## Information shown:
= Beginning of Section =

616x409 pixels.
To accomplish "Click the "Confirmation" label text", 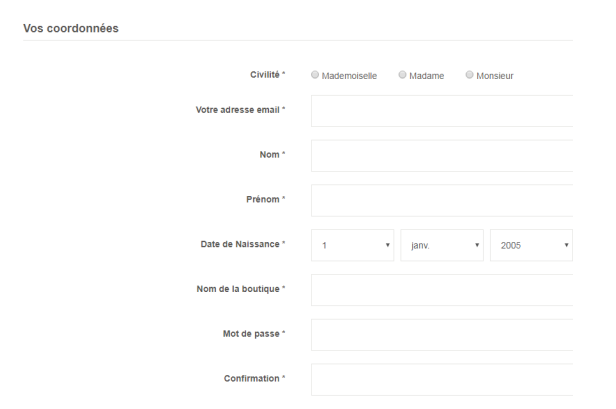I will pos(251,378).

= End of Section =
= Beginning of Section =

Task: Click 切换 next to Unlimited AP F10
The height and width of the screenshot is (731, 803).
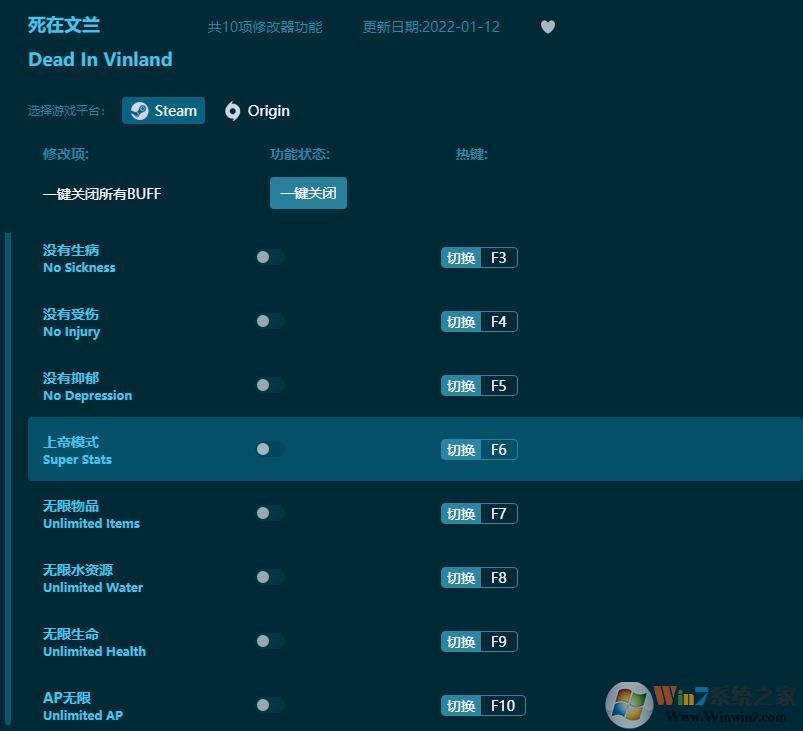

= End of Section =
= Beginning of Section =

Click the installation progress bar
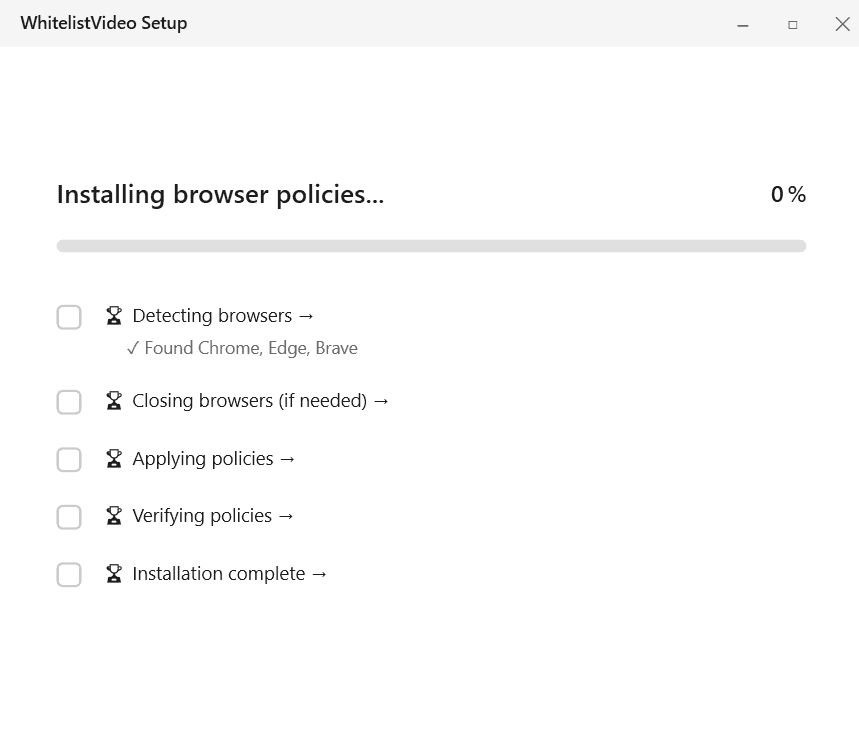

= End of Section =

## Activity:
Look above for the line containing "Task: Click 切换 next to Unlimited AP F10" and the line containing "The height and". Transcribe both, with the lines between them, exactly.

## Solution:
Task: Click 切换 next to Unlimited AP F10
The height and width of the screenshot is (731, 803).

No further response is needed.